Discussion Xeon Max HBM2e vs DDR5 benchmarks are in!

bit_user

Titan
Ambassador
Phoronix just posted benchmarks on the Xeon Max with 64 GiB of HBM 2e in caching and exclusive mode.

Some of us have been talking a lot about the prospect of HBM in CPUs (@InvalidError , @Kamen Rider Blade ). Exciting prospects of things to come (hopefully)!

Here's the GeoMean (sorry, can't embed image):

It shows an advantage of 18.5% to 20.4% (depending on CPU model) advantage for HBM 2e-exclusive mode vs. 8-channel DDR5-only. An important caveat is that this is only an average over select HPC and AI benchmarks, while not attempting to characterize performance across a broader range of server workloads.

More interesting is probably system power consumption, where increased HBM 2e usage correlated with slightly reduced power consumption.

I'm not surprised by that, but I wouldn't have bet on it since increasing bandwidth should decrease idle cycles of the cores (hence, the faster performance). So, the fact that it can improve performance while slightly decreasing power consumption is interesting.

Then again, I'm betting the CPUs spent a lot of time being power-limited. So, all it had to do was reduce power in a small number number of cases that weren't bumping the upper limit already. The story could still be different, for a desktop CPU with HBM-class memory.
 
Last edited:
D

Deleted member 2731765

Guest
Interesting.. ! Wait, I'm going through this now.
 
D

Deleted member 2731765

Guest
Okay. Impressive performance. How about doing a latency comparison between the two ?

The tests also show slightly higher power usage as measured by RAPL/PowerCap sysfs interface ? I don't think this might be accurate, even when using the HBM-ONLY mode.

Also, Intel should lift the 64GB limitation of the system memory addressable per socket in HBM-only mode, if not for 1LM and 2LM modes.

FWIW, Intel has had a similar memory design scheme with Intel Xeon Phi x200, though now the fast memory is HBM instead. Basically the “Flat” vs “Cache” mode, and others (MCDRAM). I can also see similarity with the tiered DRAM caching used with Intel Optane DIMMs as well (RIP Optane !).

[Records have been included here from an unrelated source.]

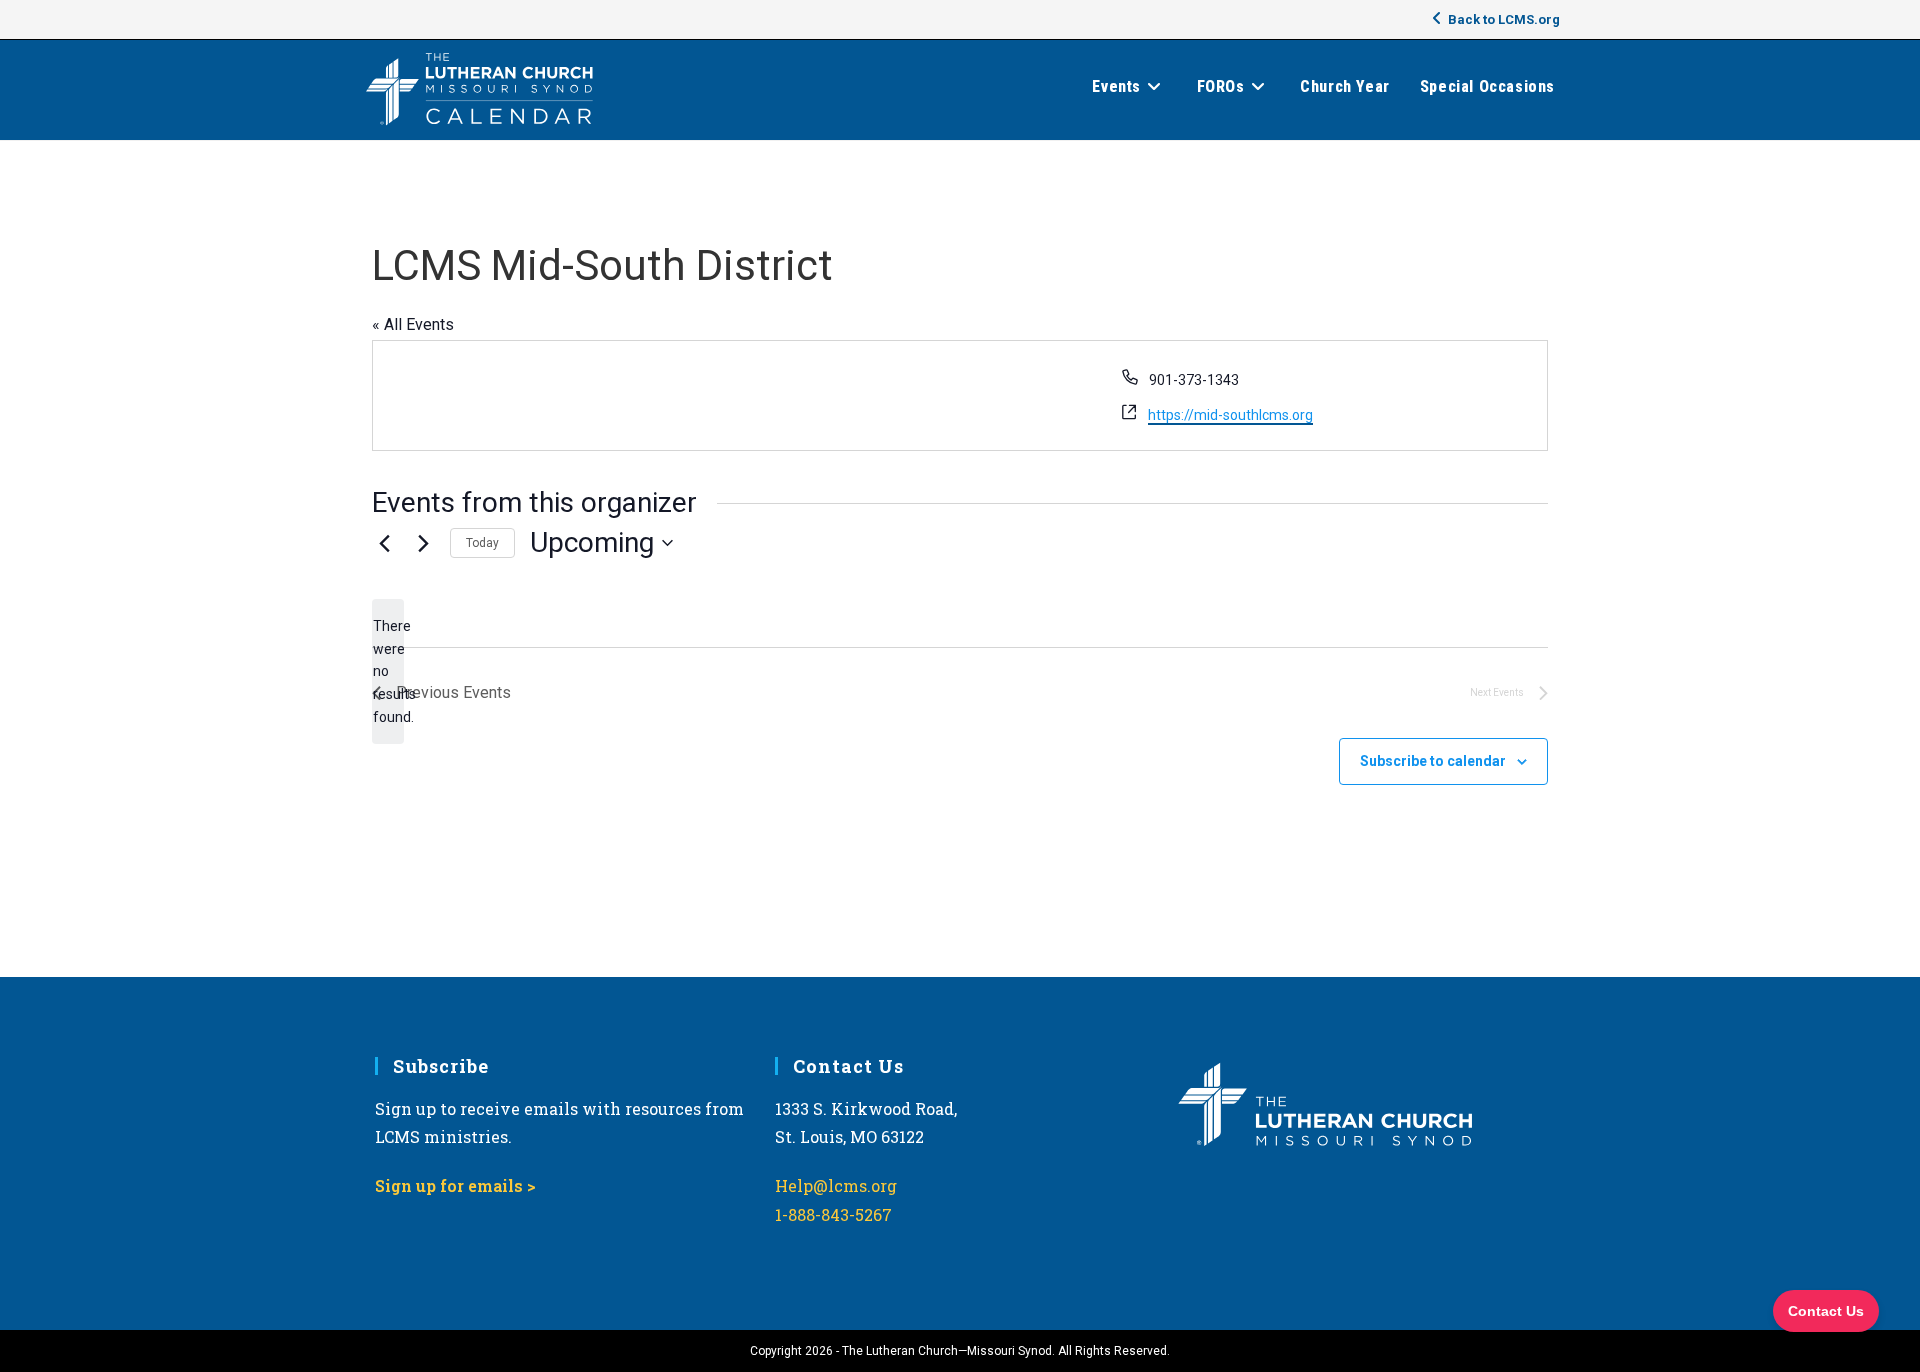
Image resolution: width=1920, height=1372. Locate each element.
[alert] (388, 671)
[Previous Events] (384, 543)
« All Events (413, 324)
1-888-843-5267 (833, 1214)
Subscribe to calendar (1433, 761)
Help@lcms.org (836, 1185)
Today (482, 543)
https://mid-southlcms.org (1230, 415)
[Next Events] (423, 543)
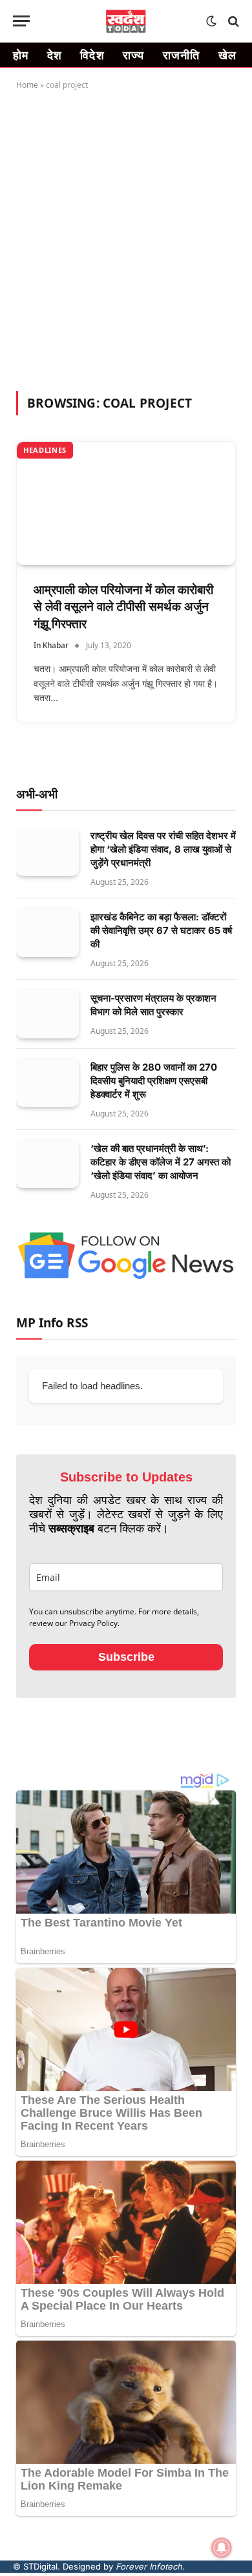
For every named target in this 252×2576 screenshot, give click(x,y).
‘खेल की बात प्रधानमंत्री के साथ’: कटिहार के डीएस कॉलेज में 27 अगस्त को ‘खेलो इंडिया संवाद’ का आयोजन (160, 1162)
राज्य (134, 55)
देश (55, 55)
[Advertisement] (126, 238)
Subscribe (126, 1656)
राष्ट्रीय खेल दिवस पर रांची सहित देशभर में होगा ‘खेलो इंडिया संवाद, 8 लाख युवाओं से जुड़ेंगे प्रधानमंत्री (163, 849)
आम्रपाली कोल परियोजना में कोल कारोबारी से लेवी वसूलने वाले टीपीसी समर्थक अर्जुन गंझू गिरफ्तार (123, 606)
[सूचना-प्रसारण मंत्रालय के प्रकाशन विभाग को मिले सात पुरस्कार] (47, 1014)
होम (21, 55)
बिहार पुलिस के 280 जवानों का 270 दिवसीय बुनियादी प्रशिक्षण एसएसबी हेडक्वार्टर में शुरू (153, 1080)
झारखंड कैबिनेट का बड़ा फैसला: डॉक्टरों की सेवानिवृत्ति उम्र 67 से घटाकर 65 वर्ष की (161, 930)
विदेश (92, 55)
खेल (227, 55)
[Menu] (21, 20)
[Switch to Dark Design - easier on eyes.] (211, 21)
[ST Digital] (126, 21)
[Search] (232, 20)
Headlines (45, 450)
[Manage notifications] (221, 2547)
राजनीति (181, 55)
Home (27, 84)
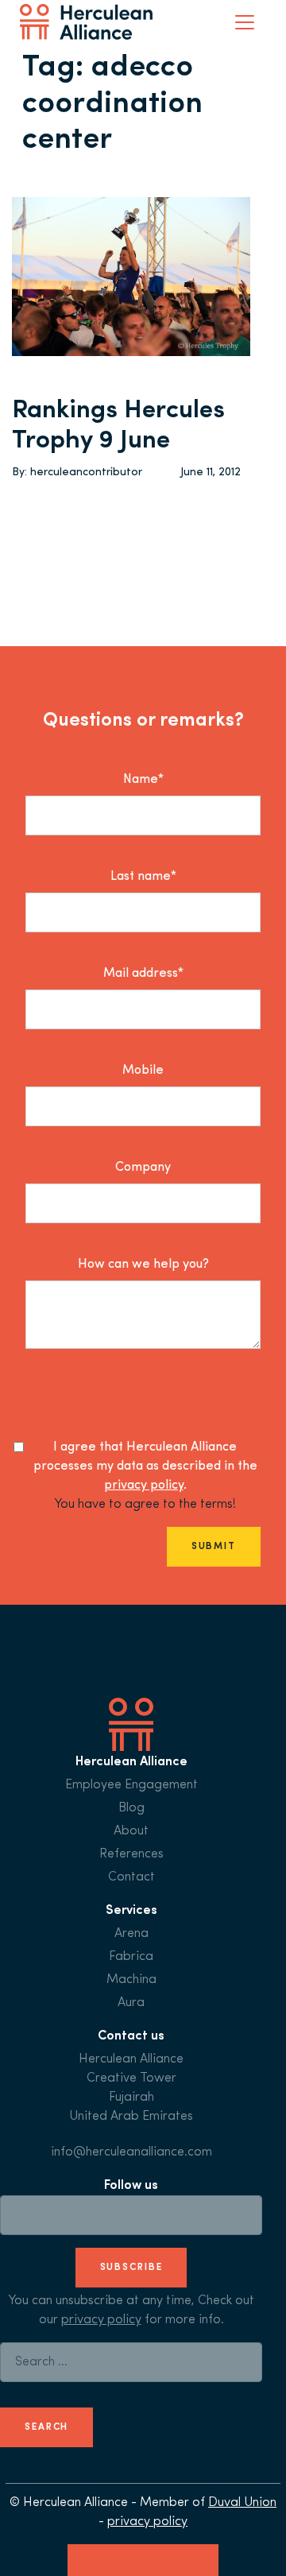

Speaking of Xeon Max processor series in general, I think the sub-NUMA clustering and UMA clustering used in the Xeon MAX series design, easily allows cores to work directly with HBM and local DDR5 on the same compute tile as the x86 cores.

So apps can minimize the data movement across the chip and therefore increase the performance.

And since Xeon Max series scale to only 56 cores in 350W, it seems Intel is trading maximum core counts for HBM. But it's good to know that Xeon Max will use the full 4 compute tile design across all of its SKUs, as this is required for four packages of HBM 2e.

Xeon Max 9468 is my pick though, despite the lower core count.
 
  • Like
Reactions: bit_user

bit_user

Titan
Ambassador
Okay. Impressive performance. How about doing a latency comparison between the two ?
Would be nice, but Phoronix tends to focus on application benchmarks, rather than sythetics or microbenchmarking. Hopefully, ChipsAndCheese will get access to one, before too long. It probably depends on there being cloud instances.

I can also see similarity with the tiered DRAM caching used with Intel Optane DIMMs as well (RIP Optane !).
Optane is only relevant, in that context, because Intel anticipated better capacity scaling. In the CXL era, you can easily scale out CXL.mem even beyond how much Optane you could deploy.

it's good to know that Xeon Max will use the full 4 compute tile design across all of its SKUs, as this is required for four packages of HBM 2e.
I think the kicker for this approach to chiplets is higher power utilization. I think that's why AMD moved away from a mesh-like connectivity between chiplets and toward a hub-and-spokes model.

FWIW, I do slightly prefer the mesh approach, particularly because clever software partitioning can yield better latency by providing local and virtually-exclusive access.